Chemical Reaction Networks (CRNs) provide the mathematical and physical framework to understand how complex, life-like behaviors emerge from simple molecular interactions. A CRN is formally defined as a dynamical system involving a set of species, complexes (linear combinations of species), and reactions, often modeled as a hypergraph.

Structural Topology and Stability Chemical Reaction Network Theory (CRNT) establishes rigorous links between a network’s topology and its dynamics. A critical topological invariant is the deficiency ($\delta$), calculated as $\delta = n - \ell - s$, where $n$ is the number of complexes, $\ell$ is the number of linkage classes, and $s$ is the rank of the stoichiometric matrix. The Deficiency Zero Theorem asserts that weakly reversible networks with a deficiency of zero possess a unique, globally stable equilibrium within each stoichiometric compatibility class, regardless of specific rate constants. This structural rigidity precludes complex behaviors like multistability or oscillations in closed, zero-deficiency systems.

Non-Equilibrium Thermodynamics While closed systems relax to thermodynamic equilibrium (detailed balance), living systems and functional synthetic networks operate as open systems far from equilibrium. These systems are driven by chemostats—external reservoirs that clamp specific species concentrations, generating continuous fluxes of matter and energy. This external driving creates a thermodynamic space, a bounded region of accessible concentrations and affinities defined by the system's global energy budget.
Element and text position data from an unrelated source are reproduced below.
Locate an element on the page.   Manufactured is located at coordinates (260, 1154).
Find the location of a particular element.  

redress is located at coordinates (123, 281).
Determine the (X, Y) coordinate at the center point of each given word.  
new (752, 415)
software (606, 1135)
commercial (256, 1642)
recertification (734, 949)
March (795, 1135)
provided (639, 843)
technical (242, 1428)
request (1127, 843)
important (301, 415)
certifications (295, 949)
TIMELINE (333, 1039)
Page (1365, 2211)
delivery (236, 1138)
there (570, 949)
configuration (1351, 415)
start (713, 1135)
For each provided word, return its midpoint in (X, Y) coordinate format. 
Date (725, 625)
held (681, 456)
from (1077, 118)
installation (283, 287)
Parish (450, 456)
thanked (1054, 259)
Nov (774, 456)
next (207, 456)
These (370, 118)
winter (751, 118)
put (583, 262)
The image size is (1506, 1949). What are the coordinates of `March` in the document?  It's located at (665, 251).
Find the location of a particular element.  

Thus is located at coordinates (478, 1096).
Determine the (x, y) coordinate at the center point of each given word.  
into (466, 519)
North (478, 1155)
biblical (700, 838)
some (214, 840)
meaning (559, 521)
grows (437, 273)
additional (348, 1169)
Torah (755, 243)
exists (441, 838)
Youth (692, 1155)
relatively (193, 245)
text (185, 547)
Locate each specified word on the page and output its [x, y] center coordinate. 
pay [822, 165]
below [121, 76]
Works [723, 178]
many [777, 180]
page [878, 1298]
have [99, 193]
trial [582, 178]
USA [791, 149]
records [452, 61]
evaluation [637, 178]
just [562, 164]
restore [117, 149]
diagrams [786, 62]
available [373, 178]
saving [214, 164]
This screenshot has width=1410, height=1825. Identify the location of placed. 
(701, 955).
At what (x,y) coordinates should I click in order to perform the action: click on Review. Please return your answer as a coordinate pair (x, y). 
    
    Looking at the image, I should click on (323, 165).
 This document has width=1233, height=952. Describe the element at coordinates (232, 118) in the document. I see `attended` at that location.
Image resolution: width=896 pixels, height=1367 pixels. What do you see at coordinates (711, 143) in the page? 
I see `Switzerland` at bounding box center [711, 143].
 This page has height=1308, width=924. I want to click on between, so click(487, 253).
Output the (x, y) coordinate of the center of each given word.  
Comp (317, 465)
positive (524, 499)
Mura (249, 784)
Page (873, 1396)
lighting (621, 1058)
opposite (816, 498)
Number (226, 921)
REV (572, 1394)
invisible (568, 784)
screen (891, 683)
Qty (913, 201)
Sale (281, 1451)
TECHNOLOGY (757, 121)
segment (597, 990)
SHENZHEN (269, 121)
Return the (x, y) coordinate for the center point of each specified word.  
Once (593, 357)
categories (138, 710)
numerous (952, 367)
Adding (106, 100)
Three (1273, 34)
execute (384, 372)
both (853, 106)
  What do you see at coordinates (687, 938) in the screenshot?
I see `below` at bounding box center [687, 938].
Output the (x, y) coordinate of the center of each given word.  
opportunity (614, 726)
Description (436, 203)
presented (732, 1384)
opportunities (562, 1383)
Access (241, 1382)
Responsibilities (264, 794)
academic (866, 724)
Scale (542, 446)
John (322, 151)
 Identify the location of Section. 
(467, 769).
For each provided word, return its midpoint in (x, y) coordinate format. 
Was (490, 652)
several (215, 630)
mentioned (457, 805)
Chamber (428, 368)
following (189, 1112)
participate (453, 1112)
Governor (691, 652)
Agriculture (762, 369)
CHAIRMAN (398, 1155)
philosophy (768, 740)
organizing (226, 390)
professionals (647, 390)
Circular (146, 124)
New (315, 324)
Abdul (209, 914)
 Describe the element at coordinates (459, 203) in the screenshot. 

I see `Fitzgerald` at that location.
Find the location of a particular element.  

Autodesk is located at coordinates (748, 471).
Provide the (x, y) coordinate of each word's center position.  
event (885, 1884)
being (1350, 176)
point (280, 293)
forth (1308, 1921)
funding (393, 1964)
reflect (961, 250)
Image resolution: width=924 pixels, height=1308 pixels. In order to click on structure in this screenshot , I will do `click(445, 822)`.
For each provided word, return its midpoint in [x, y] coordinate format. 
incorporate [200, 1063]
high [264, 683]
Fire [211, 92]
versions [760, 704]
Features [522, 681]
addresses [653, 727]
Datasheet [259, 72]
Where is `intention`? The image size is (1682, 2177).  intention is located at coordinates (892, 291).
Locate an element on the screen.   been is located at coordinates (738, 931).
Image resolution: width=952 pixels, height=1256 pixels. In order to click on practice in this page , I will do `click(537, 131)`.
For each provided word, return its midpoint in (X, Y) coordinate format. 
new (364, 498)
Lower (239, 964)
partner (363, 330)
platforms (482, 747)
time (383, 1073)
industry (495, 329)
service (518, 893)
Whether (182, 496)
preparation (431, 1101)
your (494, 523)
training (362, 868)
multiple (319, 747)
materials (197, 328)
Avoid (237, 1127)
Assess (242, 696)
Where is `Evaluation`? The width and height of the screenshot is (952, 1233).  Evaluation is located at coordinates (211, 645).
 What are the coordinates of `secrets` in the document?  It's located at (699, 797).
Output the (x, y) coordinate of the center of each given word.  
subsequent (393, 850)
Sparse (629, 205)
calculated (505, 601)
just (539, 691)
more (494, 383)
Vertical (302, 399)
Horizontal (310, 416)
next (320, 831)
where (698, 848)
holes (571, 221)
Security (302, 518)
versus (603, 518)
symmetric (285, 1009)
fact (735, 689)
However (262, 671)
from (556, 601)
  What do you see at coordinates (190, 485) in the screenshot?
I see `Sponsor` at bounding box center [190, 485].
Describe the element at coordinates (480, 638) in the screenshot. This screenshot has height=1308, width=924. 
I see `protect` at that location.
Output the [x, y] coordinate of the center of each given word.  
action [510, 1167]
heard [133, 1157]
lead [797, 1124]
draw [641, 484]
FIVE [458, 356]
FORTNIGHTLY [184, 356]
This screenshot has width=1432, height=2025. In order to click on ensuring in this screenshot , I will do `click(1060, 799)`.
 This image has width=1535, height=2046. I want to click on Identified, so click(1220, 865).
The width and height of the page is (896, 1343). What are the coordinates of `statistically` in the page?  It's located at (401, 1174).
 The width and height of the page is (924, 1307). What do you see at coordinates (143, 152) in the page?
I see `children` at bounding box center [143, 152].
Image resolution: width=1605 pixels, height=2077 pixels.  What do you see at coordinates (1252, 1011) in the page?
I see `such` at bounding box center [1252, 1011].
In these non-equilibrium regimes, the entropy production rate can be decomposed into two non-negative terms:

1. Adiabatic entropy production: The dissipation required to maintain a non-equilibrium steady state.
2. Non-adiabatic entropy production: The dissipation associated with transient relaxation dynamics.

This thermodynamic driving allows for dissipative structures, such as chemical waves (reaction-diffusion patterns) and temporal oscillations, which are foundational for biological signaling and chemical computation.

Quantifying Complexity: Assembly Theory To distinguish simple abiotic mixtures from evolved systems, researchers have introduced Assembly Theory (AT). Unlike traditional complexity measures based on information compression, AT defines complexity via the Assembly Index (AI): the minimal number of recursive steps required to construct an object from basic building blocks. AT posits that finding objects with a high Assembly Index in high abundance (copy number) is a statistically robust biosignature, as it implies a history of selection rather than random chance. This metric connects the physics of non-equilibrium dynamics to the evolutionary selection of functional molecules.

Together, these frameworks—topological analysis, non-equilibrium thermodynamics, and assembly theory—enable the design of "intelligent" chemical systems capable of information processing, self-assembly, and adaptive behavior.